An avatar is something that is controlled by one person but that takes on the role of another. There are many examples of avatars in movies, literature, and even in religious texts. The variety of avatar discussed here are the ones used online. These range from simple images that are used to mask the true identity of a person, right up to interactive, reactive and dynamic avatars (usually 3D figures) that may have pre-programmed responses, or may be controlled remotely by another person in real time.

Surely, a person only hides behind an avatar for nefarious purposes

Avatars can be used for such purposes, but then so can a Facebook profile or alternate email address. But, avatars do have their place online, especially when trying to build a brand.

People find it harder to trust a concept or a figure, as oppose to one person or even one company. That is why the bigger brands built their customer base with a mascot. Cereals are full of them, such as Captain Crunch and Tony the Tiger. If a person wishes to make himself/herself known online, then it is easier when using an avatar.

For example, the video blogs that are done on the escapist magazine website are easier to tell your friends about because the video bloggers have an assumed identity. It is easier to say, “The Movie Bob review said the movie was worth a watch,” than it is to say, “I saw a review by Robert Chipman, who said it was good.” The first question anyone is going to ask is “Who is Robert Chipman?”

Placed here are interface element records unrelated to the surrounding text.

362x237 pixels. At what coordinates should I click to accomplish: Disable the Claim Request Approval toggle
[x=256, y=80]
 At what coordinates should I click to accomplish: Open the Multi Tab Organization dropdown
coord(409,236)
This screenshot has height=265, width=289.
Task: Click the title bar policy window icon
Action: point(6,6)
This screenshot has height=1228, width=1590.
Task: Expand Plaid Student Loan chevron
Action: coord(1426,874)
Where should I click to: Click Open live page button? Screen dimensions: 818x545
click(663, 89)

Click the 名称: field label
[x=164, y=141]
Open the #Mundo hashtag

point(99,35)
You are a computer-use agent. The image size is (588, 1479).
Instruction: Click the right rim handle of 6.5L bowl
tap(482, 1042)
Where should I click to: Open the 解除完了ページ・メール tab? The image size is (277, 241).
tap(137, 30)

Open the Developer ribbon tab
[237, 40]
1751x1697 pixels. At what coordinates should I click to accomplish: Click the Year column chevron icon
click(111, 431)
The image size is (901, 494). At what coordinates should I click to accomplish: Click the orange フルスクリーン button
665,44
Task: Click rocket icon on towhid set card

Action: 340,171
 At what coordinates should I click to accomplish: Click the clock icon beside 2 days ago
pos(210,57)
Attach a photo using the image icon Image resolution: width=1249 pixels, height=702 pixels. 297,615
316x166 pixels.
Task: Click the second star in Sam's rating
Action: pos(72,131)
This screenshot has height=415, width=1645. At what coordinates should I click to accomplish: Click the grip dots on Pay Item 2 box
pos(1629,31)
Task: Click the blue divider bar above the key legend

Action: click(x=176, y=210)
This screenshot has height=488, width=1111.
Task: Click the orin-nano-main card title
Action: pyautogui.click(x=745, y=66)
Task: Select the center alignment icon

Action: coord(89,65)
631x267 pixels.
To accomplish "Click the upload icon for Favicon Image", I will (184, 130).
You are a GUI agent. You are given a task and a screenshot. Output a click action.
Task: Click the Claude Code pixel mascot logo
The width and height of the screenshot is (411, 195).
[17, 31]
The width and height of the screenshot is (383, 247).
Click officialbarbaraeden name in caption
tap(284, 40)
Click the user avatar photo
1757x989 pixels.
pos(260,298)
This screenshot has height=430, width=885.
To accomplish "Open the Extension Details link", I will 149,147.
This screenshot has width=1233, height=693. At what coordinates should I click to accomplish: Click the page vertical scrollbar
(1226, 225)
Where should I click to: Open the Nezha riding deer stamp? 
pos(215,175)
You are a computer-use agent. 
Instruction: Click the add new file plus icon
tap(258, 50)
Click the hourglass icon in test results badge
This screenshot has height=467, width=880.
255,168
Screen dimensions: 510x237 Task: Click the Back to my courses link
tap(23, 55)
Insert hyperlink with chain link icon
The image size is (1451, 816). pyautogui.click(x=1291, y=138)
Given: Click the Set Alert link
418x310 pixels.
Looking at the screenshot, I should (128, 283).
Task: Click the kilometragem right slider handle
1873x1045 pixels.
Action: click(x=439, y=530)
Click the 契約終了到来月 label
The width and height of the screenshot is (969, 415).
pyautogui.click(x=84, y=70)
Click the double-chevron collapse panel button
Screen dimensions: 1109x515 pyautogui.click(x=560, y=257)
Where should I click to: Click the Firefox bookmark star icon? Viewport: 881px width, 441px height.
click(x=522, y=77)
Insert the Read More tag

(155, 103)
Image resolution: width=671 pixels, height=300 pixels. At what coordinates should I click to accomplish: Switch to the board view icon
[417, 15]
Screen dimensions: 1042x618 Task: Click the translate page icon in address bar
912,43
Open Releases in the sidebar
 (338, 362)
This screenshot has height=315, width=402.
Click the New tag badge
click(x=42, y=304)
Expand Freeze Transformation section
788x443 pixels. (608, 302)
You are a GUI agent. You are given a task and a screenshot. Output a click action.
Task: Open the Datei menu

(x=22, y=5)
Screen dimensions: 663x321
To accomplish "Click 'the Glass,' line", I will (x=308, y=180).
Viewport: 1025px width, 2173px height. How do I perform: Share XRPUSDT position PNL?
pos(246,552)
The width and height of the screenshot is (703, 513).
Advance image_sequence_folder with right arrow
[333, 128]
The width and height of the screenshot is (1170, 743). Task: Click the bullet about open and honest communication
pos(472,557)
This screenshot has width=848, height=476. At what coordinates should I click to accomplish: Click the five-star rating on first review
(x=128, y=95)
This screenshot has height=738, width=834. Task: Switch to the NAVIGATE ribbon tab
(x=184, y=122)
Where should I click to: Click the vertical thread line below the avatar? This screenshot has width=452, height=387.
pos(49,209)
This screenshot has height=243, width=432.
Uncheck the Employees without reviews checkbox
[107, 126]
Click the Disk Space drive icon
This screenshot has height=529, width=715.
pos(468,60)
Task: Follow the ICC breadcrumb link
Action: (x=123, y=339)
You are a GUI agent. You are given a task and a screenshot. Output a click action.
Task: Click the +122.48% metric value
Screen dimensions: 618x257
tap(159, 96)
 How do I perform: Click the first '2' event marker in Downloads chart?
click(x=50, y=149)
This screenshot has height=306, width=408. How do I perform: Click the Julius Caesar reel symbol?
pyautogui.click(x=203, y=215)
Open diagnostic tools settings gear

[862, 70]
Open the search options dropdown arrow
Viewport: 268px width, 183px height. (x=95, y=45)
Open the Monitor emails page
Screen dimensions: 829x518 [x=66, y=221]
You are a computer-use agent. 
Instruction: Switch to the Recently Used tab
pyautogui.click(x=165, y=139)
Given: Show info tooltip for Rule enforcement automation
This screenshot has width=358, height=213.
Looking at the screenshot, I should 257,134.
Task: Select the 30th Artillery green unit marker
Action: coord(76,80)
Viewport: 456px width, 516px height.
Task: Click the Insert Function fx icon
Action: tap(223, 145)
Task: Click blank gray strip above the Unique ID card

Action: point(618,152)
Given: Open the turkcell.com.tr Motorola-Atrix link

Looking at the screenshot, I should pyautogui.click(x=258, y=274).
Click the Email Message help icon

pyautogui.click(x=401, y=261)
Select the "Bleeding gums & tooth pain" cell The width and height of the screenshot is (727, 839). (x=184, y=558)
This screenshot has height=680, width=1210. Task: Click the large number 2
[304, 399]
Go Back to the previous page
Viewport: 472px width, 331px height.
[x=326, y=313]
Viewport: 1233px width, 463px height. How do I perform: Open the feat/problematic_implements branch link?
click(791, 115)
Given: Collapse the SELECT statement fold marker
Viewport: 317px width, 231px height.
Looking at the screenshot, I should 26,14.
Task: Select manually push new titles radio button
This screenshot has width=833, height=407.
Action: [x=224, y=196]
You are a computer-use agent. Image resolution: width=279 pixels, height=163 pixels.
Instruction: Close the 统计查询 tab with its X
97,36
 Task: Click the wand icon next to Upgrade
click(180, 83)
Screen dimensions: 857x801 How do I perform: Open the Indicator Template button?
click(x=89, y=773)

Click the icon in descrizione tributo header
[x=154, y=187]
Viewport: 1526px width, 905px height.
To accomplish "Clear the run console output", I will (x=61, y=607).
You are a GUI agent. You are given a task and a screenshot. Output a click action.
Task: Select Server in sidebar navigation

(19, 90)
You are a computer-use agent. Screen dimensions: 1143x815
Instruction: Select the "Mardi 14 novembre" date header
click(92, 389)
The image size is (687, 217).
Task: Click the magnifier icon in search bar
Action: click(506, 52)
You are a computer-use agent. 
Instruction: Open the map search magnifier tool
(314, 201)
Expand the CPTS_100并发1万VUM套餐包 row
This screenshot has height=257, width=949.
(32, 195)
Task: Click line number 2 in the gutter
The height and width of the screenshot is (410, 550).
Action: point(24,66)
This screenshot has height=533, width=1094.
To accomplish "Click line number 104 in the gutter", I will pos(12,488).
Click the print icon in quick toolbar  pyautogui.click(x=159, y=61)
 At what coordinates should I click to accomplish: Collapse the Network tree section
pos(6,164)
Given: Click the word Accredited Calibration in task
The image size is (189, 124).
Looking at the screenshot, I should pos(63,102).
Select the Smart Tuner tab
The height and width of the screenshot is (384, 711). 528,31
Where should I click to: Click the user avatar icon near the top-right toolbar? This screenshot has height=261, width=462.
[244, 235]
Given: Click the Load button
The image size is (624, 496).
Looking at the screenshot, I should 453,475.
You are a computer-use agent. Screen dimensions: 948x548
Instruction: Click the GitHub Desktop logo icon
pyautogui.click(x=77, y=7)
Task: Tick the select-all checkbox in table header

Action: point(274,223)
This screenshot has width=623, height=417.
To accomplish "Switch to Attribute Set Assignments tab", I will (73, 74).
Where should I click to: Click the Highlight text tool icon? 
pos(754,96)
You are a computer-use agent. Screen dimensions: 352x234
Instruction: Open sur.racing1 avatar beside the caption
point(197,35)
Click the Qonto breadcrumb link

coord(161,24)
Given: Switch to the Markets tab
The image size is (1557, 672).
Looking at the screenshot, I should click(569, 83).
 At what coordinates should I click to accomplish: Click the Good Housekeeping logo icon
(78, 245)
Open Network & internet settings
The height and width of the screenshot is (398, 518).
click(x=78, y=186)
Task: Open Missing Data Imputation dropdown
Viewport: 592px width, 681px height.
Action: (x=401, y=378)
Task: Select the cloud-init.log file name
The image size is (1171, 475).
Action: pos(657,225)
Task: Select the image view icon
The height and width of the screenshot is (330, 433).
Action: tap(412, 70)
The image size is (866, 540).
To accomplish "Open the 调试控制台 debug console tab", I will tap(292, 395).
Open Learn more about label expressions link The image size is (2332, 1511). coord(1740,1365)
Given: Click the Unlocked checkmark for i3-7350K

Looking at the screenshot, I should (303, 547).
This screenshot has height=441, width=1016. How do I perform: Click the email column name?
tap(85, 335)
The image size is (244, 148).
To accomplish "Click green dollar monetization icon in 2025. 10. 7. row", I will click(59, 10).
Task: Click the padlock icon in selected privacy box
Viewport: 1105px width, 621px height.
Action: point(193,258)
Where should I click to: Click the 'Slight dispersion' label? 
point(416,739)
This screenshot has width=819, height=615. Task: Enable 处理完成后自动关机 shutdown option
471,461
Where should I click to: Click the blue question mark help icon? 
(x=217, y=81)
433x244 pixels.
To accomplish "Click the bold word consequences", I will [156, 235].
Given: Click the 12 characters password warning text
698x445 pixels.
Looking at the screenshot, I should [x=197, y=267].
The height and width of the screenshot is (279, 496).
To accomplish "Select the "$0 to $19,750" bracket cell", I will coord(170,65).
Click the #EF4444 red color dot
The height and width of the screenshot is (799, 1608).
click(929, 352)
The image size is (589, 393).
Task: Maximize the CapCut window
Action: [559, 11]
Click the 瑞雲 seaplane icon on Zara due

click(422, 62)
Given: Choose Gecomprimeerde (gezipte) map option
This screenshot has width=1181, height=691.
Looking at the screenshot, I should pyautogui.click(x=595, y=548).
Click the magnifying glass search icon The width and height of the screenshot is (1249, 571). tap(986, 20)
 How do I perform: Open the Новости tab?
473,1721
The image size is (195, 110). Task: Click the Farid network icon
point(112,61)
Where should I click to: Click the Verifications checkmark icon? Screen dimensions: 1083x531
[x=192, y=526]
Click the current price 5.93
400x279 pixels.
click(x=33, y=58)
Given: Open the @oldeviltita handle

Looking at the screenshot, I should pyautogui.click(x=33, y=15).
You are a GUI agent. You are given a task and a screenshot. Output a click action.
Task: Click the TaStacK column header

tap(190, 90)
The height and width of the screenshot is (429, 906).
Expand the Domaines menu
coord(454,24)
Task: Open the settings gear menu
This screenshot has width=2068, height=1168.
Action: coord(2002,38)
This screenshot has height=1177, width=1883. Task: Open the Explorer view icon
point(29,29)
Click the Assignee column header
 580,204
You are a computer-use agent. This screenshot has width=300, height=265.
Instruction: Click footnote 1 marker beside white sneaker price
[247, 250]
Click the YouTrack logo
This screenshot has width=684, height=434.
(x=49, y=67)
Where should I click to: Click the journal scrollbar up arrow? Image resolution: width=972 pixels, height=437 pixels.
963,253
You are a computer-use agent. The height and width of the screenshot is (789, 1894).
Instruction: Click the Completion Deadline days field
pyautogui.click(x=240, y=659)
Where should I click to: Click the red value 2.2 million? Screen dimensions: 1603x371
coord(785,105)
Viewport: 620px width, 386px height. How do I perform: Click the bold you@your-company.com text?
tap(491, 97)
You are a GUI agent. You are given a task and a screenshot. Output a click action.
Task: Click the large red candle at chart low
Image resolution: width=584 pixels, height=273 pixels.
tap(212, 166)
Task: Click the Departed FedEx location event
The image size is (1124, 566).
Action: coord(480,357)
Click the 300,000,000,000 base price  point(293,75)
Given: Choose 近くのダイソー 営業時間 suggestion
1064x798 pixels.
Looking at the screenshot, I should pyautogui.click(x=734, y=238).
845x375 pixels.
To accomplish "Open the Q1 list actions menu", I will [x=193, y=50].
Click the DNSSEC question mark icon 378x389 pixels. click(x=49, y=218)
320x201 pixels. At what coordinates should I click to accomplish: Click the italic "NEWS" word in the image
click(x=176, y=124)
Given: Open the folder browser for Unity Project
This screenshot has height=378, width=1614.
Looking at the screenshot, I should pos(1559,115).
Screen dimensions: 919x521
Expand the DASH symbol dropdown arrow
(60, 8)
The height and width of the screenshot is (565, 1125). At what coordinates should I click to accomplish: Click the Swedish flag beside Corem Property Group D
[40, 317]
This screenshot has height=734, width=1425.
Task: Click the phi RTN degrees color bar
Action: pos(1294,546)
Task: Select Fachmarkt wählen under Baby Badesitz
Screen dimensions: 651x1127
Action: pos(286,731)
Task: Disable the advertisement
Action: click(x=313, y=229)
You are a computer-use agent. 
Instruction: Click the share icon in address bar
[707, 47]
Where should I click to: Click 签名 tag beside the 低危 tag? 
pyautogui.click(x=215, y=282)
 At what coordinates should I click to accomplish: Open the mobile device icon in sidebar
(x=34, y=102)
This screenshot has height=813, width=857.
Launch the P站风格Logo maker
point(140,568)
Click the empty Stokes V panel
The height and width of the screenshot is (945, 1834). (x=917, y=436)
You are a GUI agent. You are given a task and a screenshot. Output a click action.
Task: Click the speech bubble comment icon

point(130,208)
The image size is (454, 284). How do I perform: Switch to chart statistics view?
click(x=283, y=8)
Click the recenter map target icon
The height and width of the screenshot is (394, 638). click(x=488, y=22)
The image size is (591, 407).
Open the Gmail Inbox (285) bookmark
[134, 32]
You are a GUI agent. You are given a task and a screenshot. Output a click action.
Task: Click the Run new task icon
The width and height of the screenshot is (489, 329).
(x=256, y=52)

An avatar can make things easier to explain

Web videos that explain things are often dry and hard to watch. They are also lacking a certain interactive feature that restricts their use. An online avatar could disseminate the same information in a more natural and organic way (that is more like how a teacher may give information). People find it easier to trust an avatar because the viewer does not have the usual “who is this guy? What does he know?” reaction.

With an avatar, a person may gain a reputation for just one thing

Let’s say that you are an expert that operates primarily online. You may be an expert in biology and rap music. If you try to sell yourself as an expert in both, then people will naturally assume you are an expert in neither. But, you could set up two different avatars, with two different personalities. One could be an expert in biology and the other in rap music. As each avatar proves its knowledge, it is quickly become perceived as an expert in the field. And, for some reason this reputation will grow even faster if you name the avatar something relevant, such as “The biology professor.”